List of tasks:
A) Copy out the EpCAM and serum parameters passage below word for word, from "Evaluation of EpCAM" up to and including "XP System by Siemens Healthineers.".
B) Please pick up the EpCAM and serum parameters passage below where it stops and keep writing it.

Extract provided:
• • •

Evaluation of EpCAM Intensity and Proportion. 10fold magnification, scale bar indicating 100 μm. Proportion scoring (0 = negative, 1 < 10%, 2 = 10–50%, 3 > 50%, and 4 > 75%), intensity scoring (0 = negative, 1 = weak, 2 = moderate and 3 = strong). Proportion/Intensity: Panel a 0/0, b 4/1, c 2/1, d4/2, e 2/2, f 4/3

Measurement of serum parameters

We measured Bilirubin, Albumin and AFP within the routine clinical Dimension Vista® 1500 System by Siemens Healthineers.

The INR estimation was based on measurements of the prothrombin time by BCS® XP System by Siemens Healthineers.

• • •

Data under study:
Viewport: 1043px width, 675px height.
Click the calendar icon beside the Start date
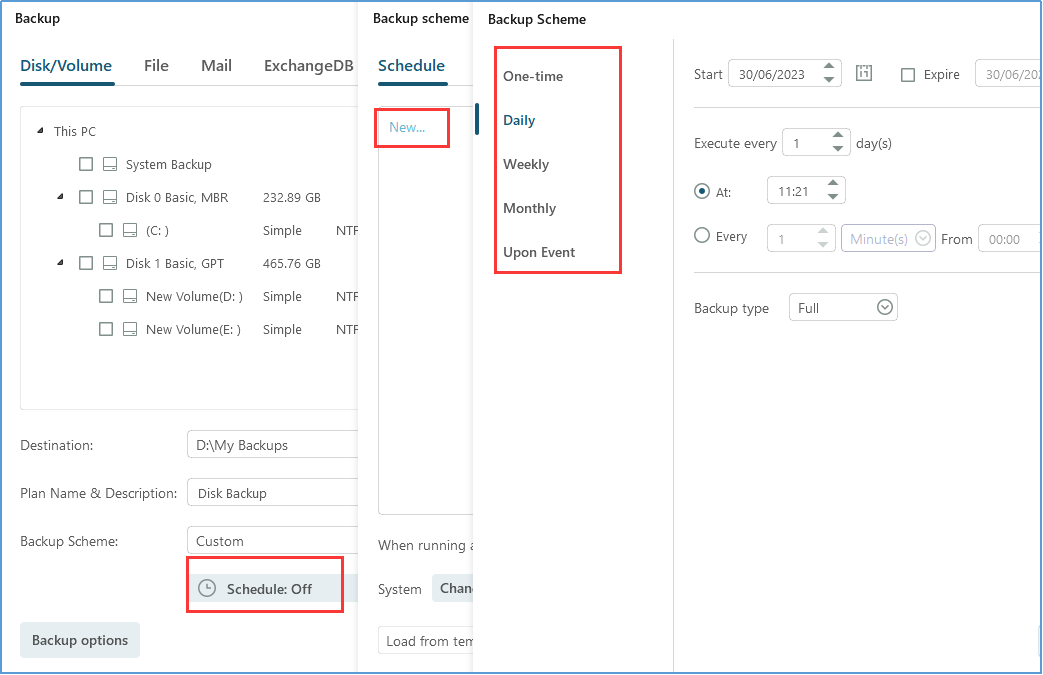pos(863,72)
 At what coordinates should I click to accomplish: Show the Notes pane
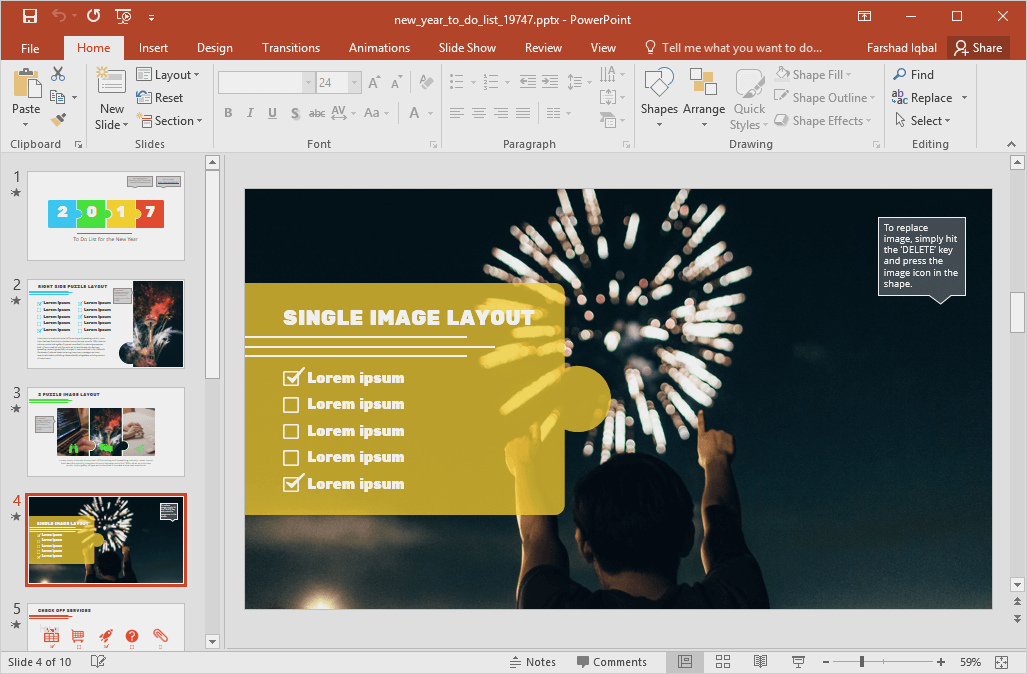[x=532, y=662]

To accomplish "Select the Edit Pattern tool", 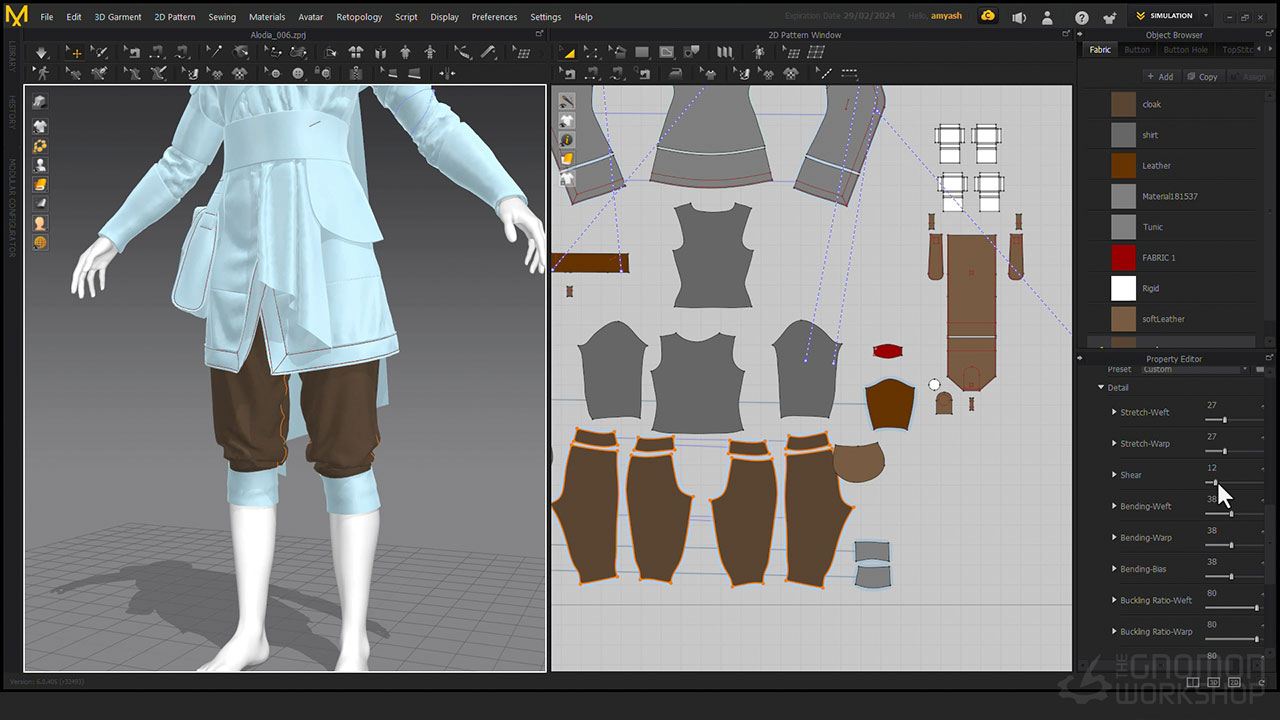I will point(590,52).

• • •

Results by task:
A)
Evaluation of EpCAM Intensity and Proportion. 10fold magnification, scale bar indicating 100 μm. Proportion scoring (0 = negative, 1 < 10%, 2 = 10–50%, 3 > 50%, and 4 > 75%), intensity scoring (0 = negative, 1 = weak, 2 = moderate and 3 = strong). Proportion/Intensity: Panel a 0/0, b 4/1, c 2/1, d4/2, e 2/2, f 4/3

Measurement of serum parameters

We measured Bilirubin, Albumin and AFP within the routine clinical Dimension Vista® 1500 System by Siemens Healthineers.

The INR estimation was based on measurements of the prothrombin time by BCS® XP System by Siemens Healthineers.

B)
Statistical analysis

All analyses were performed using R (version 3.6, R Foundation for Statistical Computing). Univariate comparisons of clinical data between pre-defined EpCAM-classification groups were performed using Fisher’s Exact test for parametric data and Kruskal-Wallis-test for continuous data. Survival analyses and Cox-Regression modelling was performed with the survival package (version 2.38). Differences in survival rates at different time points were assessed by administrative censoring of the survival curves at the respective time point and performing a log-rank test implemented in the survdiff function.

We calculated the positive and negative prediction values, and the sensitivity and specificity of a single spot by averaging over 1000 bootstrap samplings of single spots per sample. Classification performance metrics for single spot and all spot prediction of tumor recurrence based on EpCAM intensity and proportion were calculated using the confusionMatrix function provided by the caret package (version 6.0.84). P-values below 0.05 were deemed statistically significant.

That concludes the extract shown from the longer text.